Task goal: Could you copy all of the records below exactly as they appear?

Supplied data:
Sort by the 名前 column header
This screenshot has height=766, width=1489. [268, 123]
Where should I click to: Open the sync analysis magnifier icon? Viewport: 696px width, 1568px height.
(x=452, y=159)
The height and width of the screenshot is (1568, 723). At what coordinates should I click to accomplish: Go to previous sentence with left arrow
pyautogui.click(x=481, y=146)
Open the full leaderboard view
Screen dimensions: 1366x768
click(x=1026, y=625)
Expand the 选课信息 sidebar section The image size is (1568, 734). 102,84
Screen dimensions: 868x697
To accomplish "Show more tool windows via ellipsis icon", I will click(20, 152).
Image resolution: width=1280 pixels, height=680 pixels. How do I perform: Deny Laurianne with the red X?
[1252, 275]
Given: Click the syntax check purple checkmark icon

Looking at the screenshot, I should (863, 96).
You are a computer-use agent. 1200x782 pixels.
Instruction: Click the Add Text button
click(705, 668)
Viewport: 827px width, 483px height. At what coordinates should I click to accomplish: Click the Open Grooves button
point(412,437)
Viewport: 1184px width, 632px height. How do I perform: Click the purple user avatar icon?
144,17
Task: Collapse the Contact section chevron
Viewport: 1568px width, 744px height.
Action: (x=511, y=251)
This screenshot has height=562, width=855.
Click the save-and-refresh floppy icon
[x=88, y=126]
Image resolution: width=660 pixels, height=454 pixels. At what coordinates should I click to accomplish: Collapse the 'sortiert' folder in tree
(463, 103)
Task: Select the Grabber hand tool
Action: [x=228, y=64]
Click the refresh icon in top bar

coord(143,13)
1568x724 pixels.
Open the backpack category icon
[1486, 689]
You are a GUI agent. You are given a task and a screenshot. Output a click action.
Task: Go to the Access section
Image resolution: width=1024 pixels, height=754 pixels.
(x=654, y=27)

Solved problem:
Sort by the 名前 column header
This screenshot has height=766, width=1489. [268, 123]
Where should I click to: Open the sync analysis magnifier icon? Viewport: 696px width, 1568px height.
(x=452, y=159)
The height and width of the screenshot is (1568, 723). At what coordinates should I click to accomplish: Go to previous sentence with left arrow
pyautogui.click(x=481, y=146)
Open the full leaderboard view
Screen dimensions: 1366x768
click(x=1026, y=625)
Expand the 选课信息 sidebar section The image size is (1568, 734). 102,84
Screen dimensions: 868x697
To accomplish "Show more tool windows via ellipsis icon", I will click(20, 152).
Image resolution: width=1280 pixels, height=680 pixels. How do I perform: Deny Laurianne with the red X?
[1252, 275]
Given: Click the syntax check purple checkmark icon

Looking at the screenshot, I should (863, 96).
You are a computer-use agent. 1200x782 pixels.
Instruction: Click the Add Text button
click(705, 668)
Viewport: 827px width, 483px height. At what coordinates should I click to accomplish: Click the Open Grooves button
point(412,437)
Viewport: 1184px width, 632px height. How do I perform: Click the purple user avatar icon?
144,17
Task: Collapse the Contact section chevron
Viewport: 1568px width, 744px height.
Action: (x=511, y=251)
This screenshot has height=562, width=855.
Click the save-and-refresh floppy icon
[x=88, y=126]
Image resolution: width=660 pixels, height=454 pixels. At what coordinates should I click to accomplish: Collapse the 'sortiert' folder in tree
(463, 103)
Task: Select the Grabber hand tool
Action: [x=228, y=64]
Click the refresh icon in top bar

coord(143,13)
1568x724 pixels.
Open the backpack category icon
[1486, 689]
You are a GUI agent. You are given a task and a screenshot. Output a click action.
Task: Go to the Access section
Image resolution: width=1024 pixels, height=754 pixels.
(x=654, y=27)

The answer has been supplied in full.